Modeling of porous flow that accurately predicts changes in permeability is important to the hydraulic fracturing operation in oil/gas reservoirs. Natural fractures in reservoir formations can significantly affect stimulation-induced fracture propagation and hence the production of oil/gas with hydraulic fracturing. For more than fifty years natural fractures and their role in the modeling of porous flow in oil/gas reservoirs have been investigated by various researchers [1,2,3,4,5,6,7]. Porosity, permeability and connectivity are the three properties of natural fractures that are more commonly used during modeling of porous flow and are referred to as porous flow properties. For a hydraulic fracturing process, these properties can be derived from logging data or be derived from inverse analysis using well production testing flow and pressure tests [5]. The accuracy of these properties is most relevant to the effectiveness of hydraulic fracturing practice.
Various models are available that measure the porosity and permeability of reservoirs with natural fractures based on the permeability values within the matrix and within the natural fractures. In total three kinds of models can be distinguished, the single-porosity and single permeability model, the dual porosity and single permeability model and the dual porosity and dual permeability model [6]. Because the formation matrix of a reservoir with natural fractures (i.e., fractured reservoir) is cut into small blocks by the fractures, the fractures consequently have high permeability but low porosity, and the matrix instead has low permeability but high porosity. The resulting formation model is usually one of dual porosity and dual permeability. Determining the permeability in such situation includes separately computing the porous flow within the porous matrix and then computing the porous flow within the natural fractures and the process is often complex. The dual-porosity and single-permeability reservoir model is instead a simplified model. As a step to simplify, it considers the matrix porosity as a measure for storage only, not for porous flow, and porous flow exists only within the fractures. Then a single-porosity and single-permeability reservoir model can further simplify fractured reservoir. In this case, porosity and permeability values are determined for the equivalent reservoir model that represents their functions of porosity and permeability in the matrix and fractures as a whole.
Continuum damage mechanics (CDM) uses continuum variables to describe cracks and joints, thus providing a means of modeling natural fractures. CDM-based modeling of fracturing is referred to as a damage model and it is effective for simulating the development of fractures caused by well stimulation [7,8,9,10,11]. The Barcelona model based on CDM was proposed by Lubliner et al. [12] originally and Lee and Fenves [13] enhanced its features and applicability to various engineering problems. It is a continuum damage model based on scalar plasticity. Damage arising from tensile cracking and damage resulting from compressive crushing are both included in the Barcelona model’s damage development process. Two hardening parameters influence the evolution of plastic loading: equivalent plastic strain and tensile load.

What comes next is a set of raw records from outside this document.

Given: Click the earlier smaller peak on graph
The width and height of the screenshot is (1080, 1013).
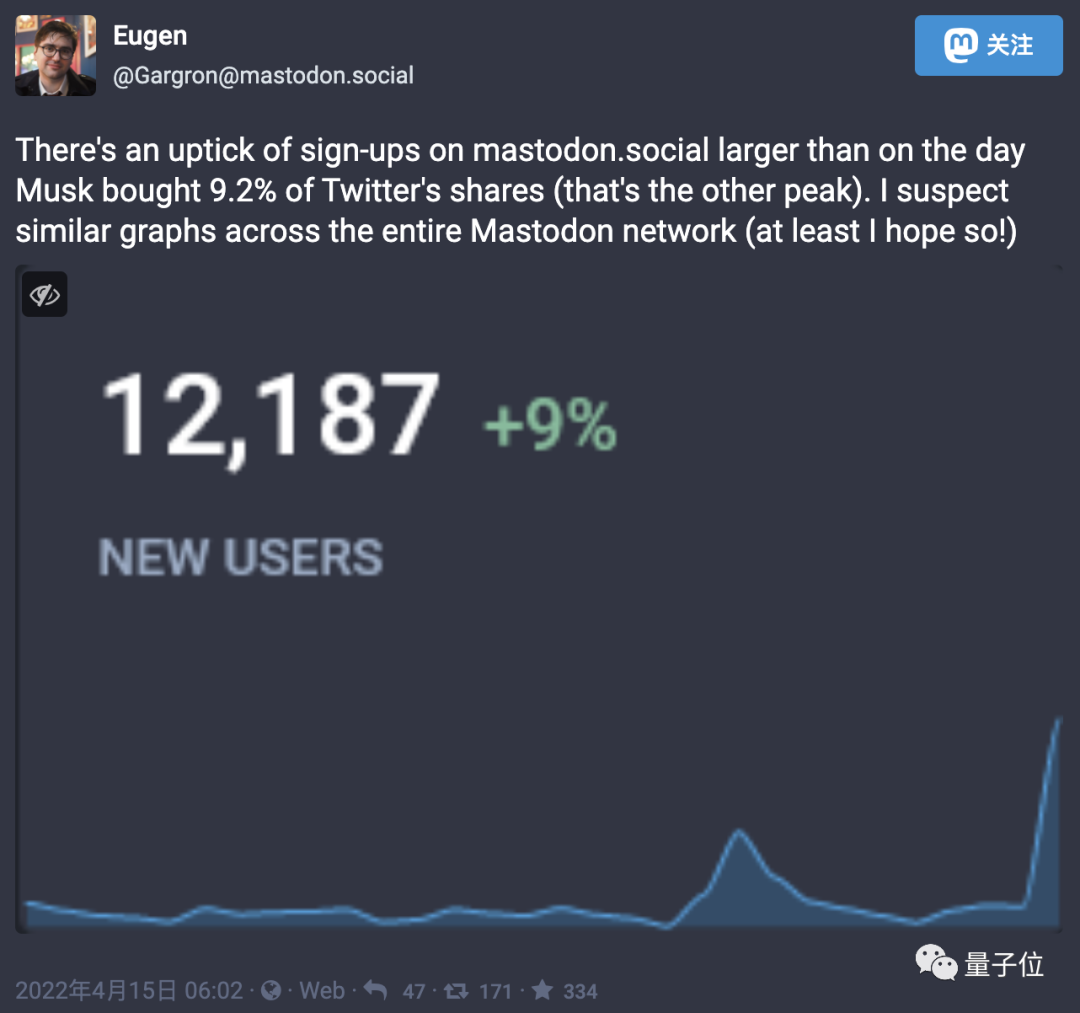Looking at the screenshot, I should click(x=739, y=833).
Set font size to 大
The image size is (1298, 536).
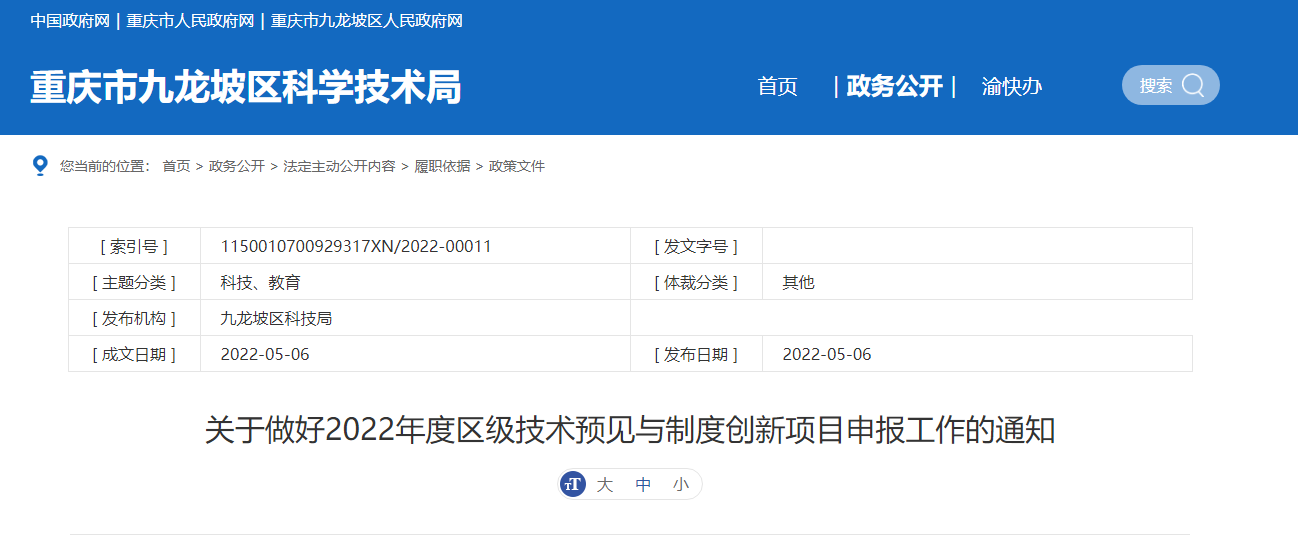604,485
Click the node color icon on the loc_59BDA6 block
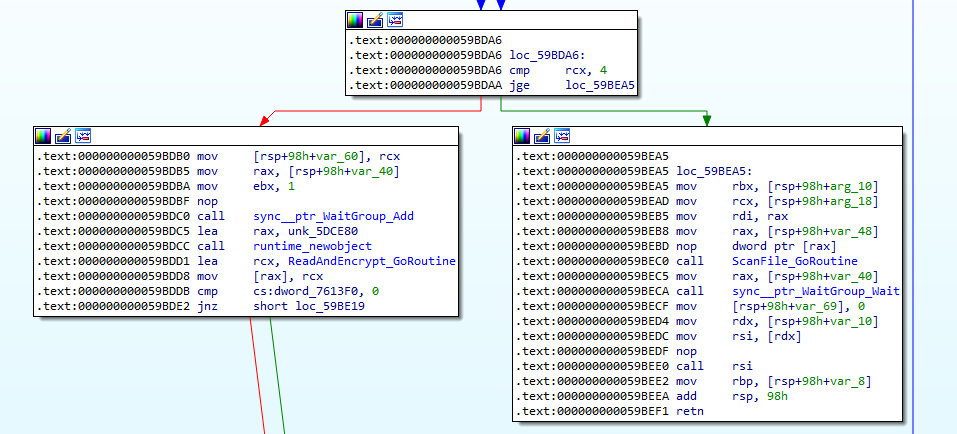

This paper leverages the CDM method and presents a damage model for simulating the porous flow during hydraulic fracturing in single-porosity single-permeability reservoir with natural fracture. To the knowledge of the authors of this paper, the proposed methodology has only ever been applied by the authors to simulate the hydraulic fracturing in the Dina 2 gas field in the Tarim Basin in Xinjiang, China, and that this is the first time a continuum-damage model has been simulated to help optimize injection in such geological conditions. In theory the procedure presented in this work can be applied to any tightsand formations with fractures, or shale oil/gas formations with natural fractures. The permeability value and porous flow predicted using the proposed damage model is for the type of reservoir that consists of matrix and fractures as a whole.

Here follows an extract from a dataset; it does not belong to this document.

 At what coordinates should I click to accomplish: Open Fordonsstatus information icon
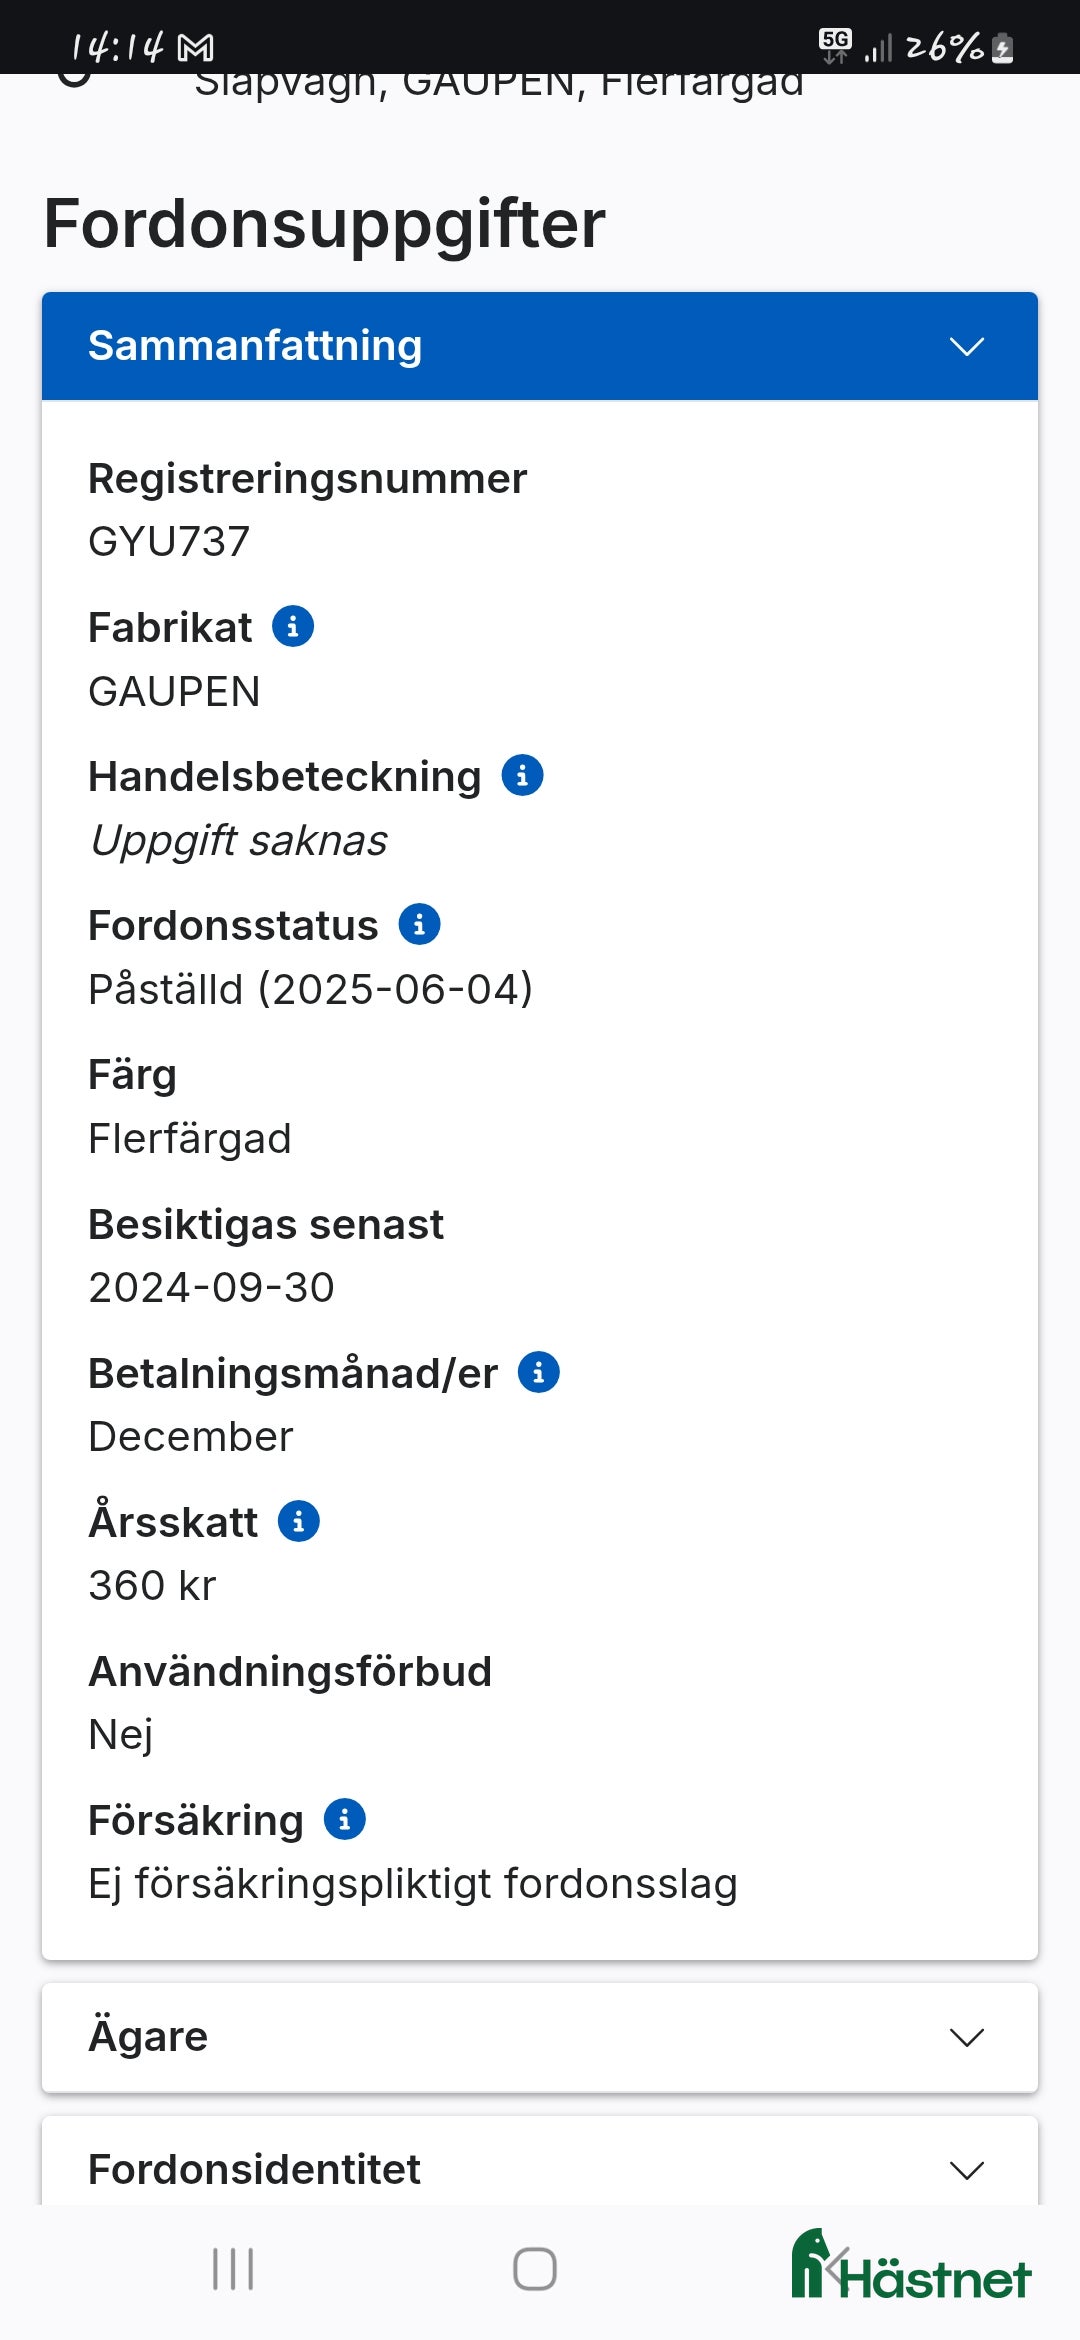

In the following, first a damage model is presented and the numerical approach for calibrating the proposed model with measurable data from natural fracture multisets (acquired in previous work) is presented. Then the suggested model is used to demonstrate hydraulic fracturing in reservoirs with several sets of natural fractures. Numerical results are presented to show that the hydromechanical finite-element model is an appropriate tool for predicting stimulated volume in tightsand reservoirs.

2. Materials and Methods

2.1. Expression of Natural Fractures with Continuum-Damage Variable

Geometrical information of a set of natural fractures is usually characterized by their volumetric density, azimuth angle, and inclination angle. Furthermore, fracture properties related to porous flow can be characterized by aperture, permeability, and porosity. A vector form is used to describe natural fractures. A second-order tensor form is used here to describe the continuum-damage variable. The second-order tensor is used because the tensor form damage variable is easy to connect with orthotropic permeability. The principal orthotropic permeability value has a unique holonomic relationship with the principal damage value in its related direction.

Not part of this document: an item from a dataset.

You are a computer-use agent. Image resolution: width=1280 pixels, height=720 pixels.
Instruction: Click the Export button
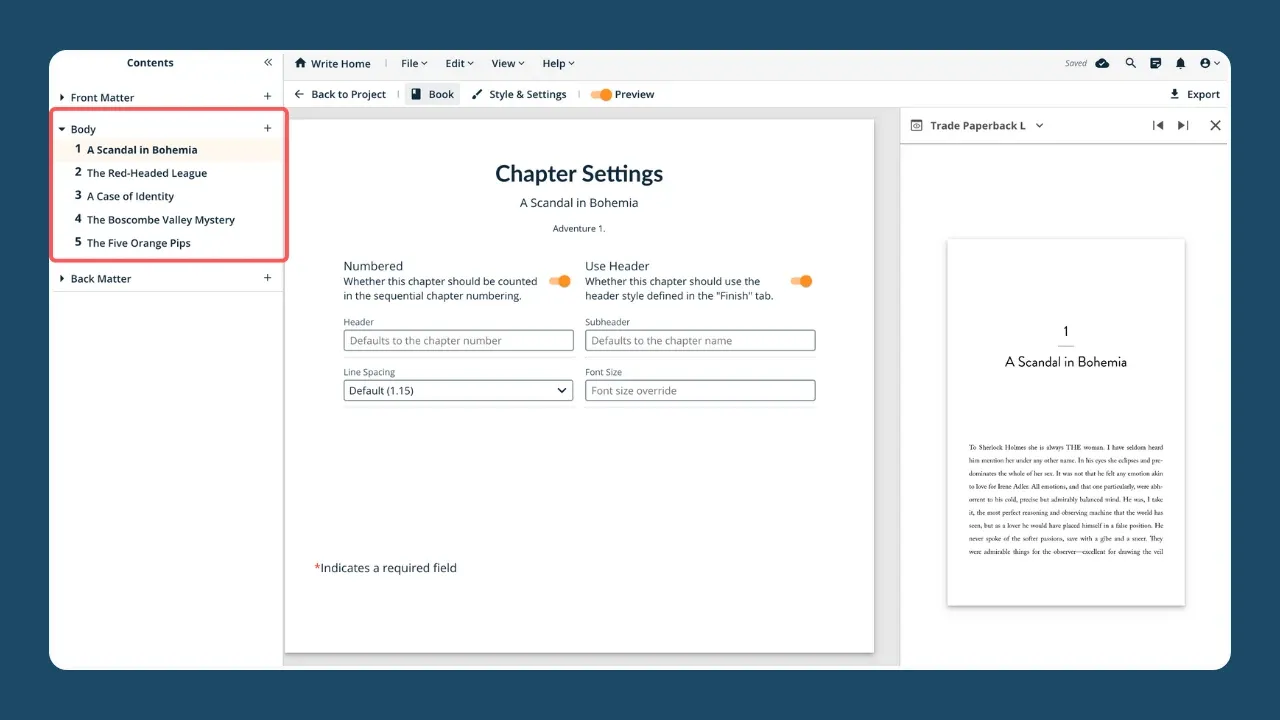pyautogui.click(x=1194, y=94)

For a set of natural fractures, the continuum damage tensor ωcomprises one principal value ω and a principal directional vector n, which points to the same direction as the natural fracture. The principal value, which is the magnitude of the continuum-damage tensor ω is determined by the volumetric density value of the natural fractures ψ. Various versions define natural fracture density (e.g., number per foot or fracture area per unit volume) because of the constraints of the various measuring methods. Therefore, the unit of fracture density ψ is not the same for each version. Consequently, there is no direct explicit relationship between the value of the continuum-damage variable ω and the fracture density ψ. However, there is a functional relationship betweenω and ψ, which is defined as f(ψ) in Equation (1)
ω = f ( ψ )
The f(ψ) should be determined by a phenomena-match method that uses either reservoir pressure data measured in the field or in specific porous flow testing data measured in the laboratory. The phenomena match method is an empirical method first mentioned by Swoboda et al. [8]. The method relies on the geology experts’ estimation of the initial damage variable of observed cracks. It has not been studied well enough to derive an analytical expression, so in practice initial conditions of numerical computations have to rely on educated guesses based on geological measurements.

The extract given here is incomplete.